La critique de l'Affiche
L'avis de
Mordue
La première chose que je me dis devant ce spectacle, c'est que Guillaume Barbot a donné vie à la langue de Lagarce de la manière la plus simple qui soit. C'est tellement fluide, tellement naturel, qu'on n'entend plus l'étrangeté de cette langue si particulière. Elle n'est mise qu'au service de la gêne, et provoque alors un rire que je n'avais encore jamais entendu dans cette pièce. Il nous fait naviguer à travers cette famille, il nous fait ressentir ce mélange d'évidence et de gêne qui peut exister dans ce milieu si particulier, si intime et pourtant parfois si lointain.
Louis retourne chez les siens et, pour la première fois, la première chose qu'on voit, c'est une famille. Pas d'abord la tension, les sous-entendus, le poids des non-dits – tout ce qu'on projette d'ordinaire sur ce texte. Non, on voit d'abord une famille qui vit et qui soudainement retrouve l'un des leurs. On ne sait pas ce qui va se passer. Guillaume Barbot est parvenu à ôter tout ce qu'on associe habituellement à cette histoire pour nous y faire entrer différemment, plus simplement. Il la raconte presque comme un conte, une histoire qui se suit, qui se déroule de manière linéaire et accessible. Il nous rappelle que, quelque part, quand Louis retrouve sa famille, la vie ne s'est pas encore arrêtée.
C'est une mise en scène qui prend le temps. On pose vraiment la situation : on traverse les saisons, on évoque les fantômes et les souvenirs qui hantent la maison, on nous fait sentir des restes de quelque chose, de leur enfance peut-être. Et ce temps-là, qui accentue encore le lien défait entre Louis et sa famille, permet une réelle mise en valeur de ses monologues. Là où le personnage apparaît d'habitude comme celui qui ne fait qu'écouter, on a vraiment l'impression de le voir exister. Ses prises de parole prennent alors toute leur puissance grâce à cette sorte de contextualisation proposée par la mise en scène.
La tension passe alors autrement que par la langue. Par les gestes, la mise en espace, les ombres, la scénographie. Là où l'écriture de Lagarce nous place habituellement à distance de la pièce, Guillaume Barbot parvient à rendre cette famille proche de nous. Seul Louis se détache, seul Louis est ailleurs. Il est à contretemps. Et à contre-ton. Mathieu Perotto est le Louis parfait. Un côté spectral, déjà légèrement évaporé, déjà parti. Ce grand corps qu'il essaie de faire prendre moins de place, ses mains qui frôlent pour ne pas toucher.

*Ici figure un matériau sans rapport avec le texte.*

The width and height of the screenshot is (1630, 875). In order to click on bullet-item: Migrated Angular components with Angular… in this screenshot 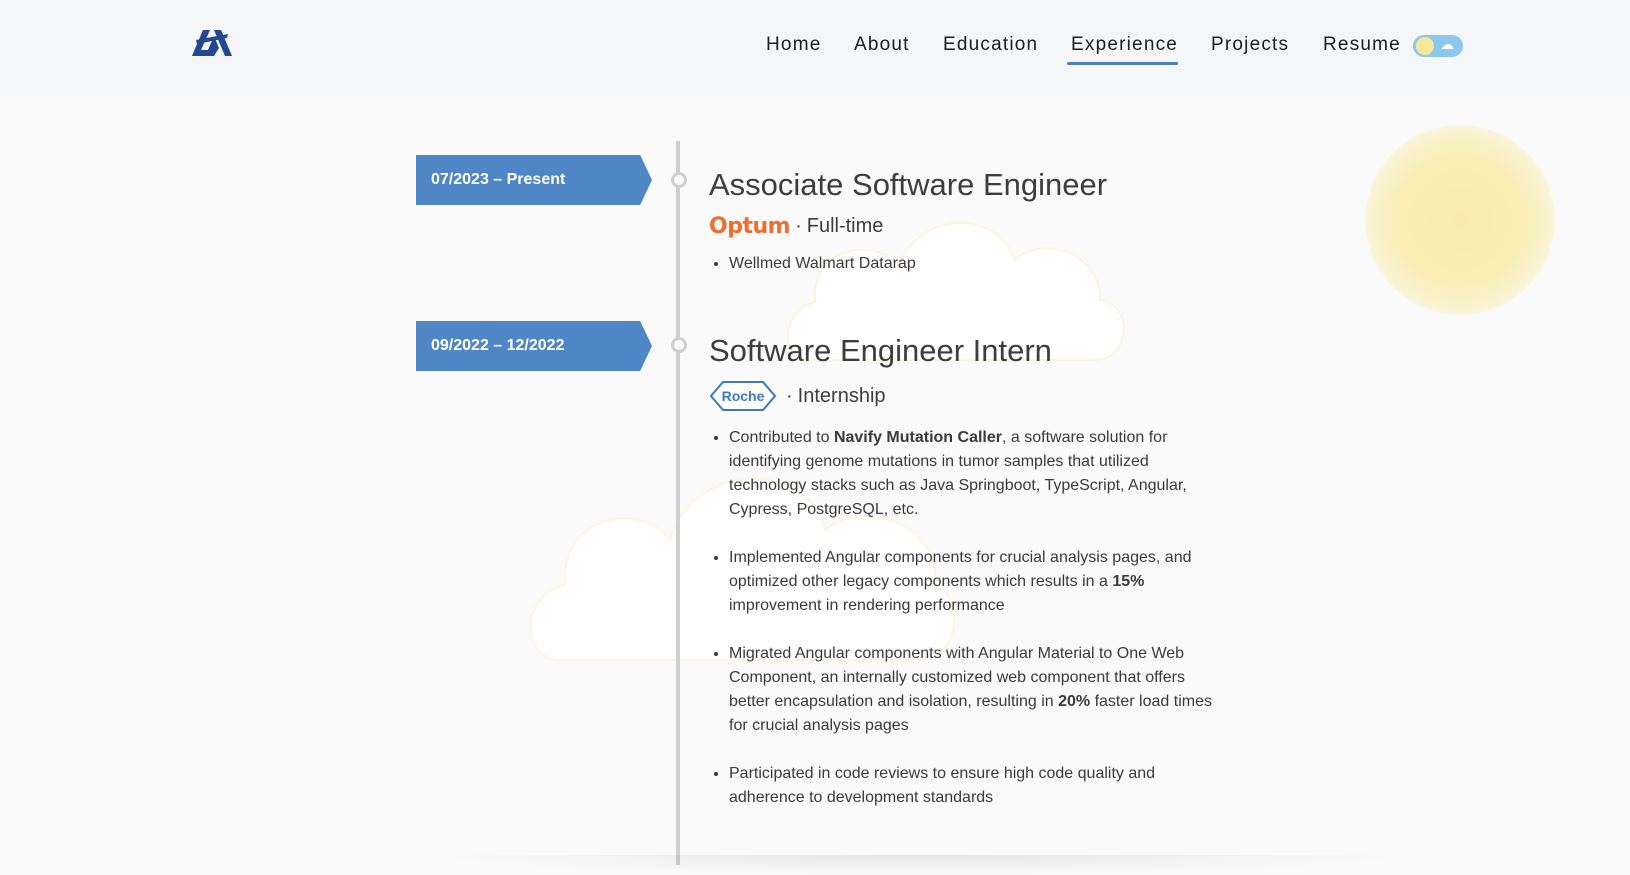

Alors oui, il y a peut-être un peu "trop" de choses. Trop d'idées pour faire un tout complètement harmonieux et simplement naturel. Mais c'est beau, mais on entend ce texte, mais un lien presque intime se crée avec eux pendant les deux heures que dure le spectacle. Moi qui me suis toujours sentie un peu extérieure à cette histoire, moi qui ai toujours voulu prendre le point de vue de Louis, puisque c'est le narrateur, j'ai cette fois-ci pu me positionner des deux côtés.
Et petit à petit, les choses se défont. La famille laisse place au débordement et la langue de Lagarce éclate. Le réalisme se dissout lentement pour laisser place à quelque chose de presque psychédélique. On change d'ambiance, d'univers, presque de langue. Tout d'un coup, c'est comme si on se prenait de plein fouet le style étrange de Lagarce, alors même que ça fait 1h30 qu'on regarder le spectacle. Tout ce qui a été mis en place pour rendre le texte le plus lisible possible permet à toute la puissance de ce texte d'éclater peut-être deux fois plus fort que ce qu'on voit d'ordinaire. Une déflagration nécessaire, qui justifie à elle seule toutes les audaces de cette mise en scène.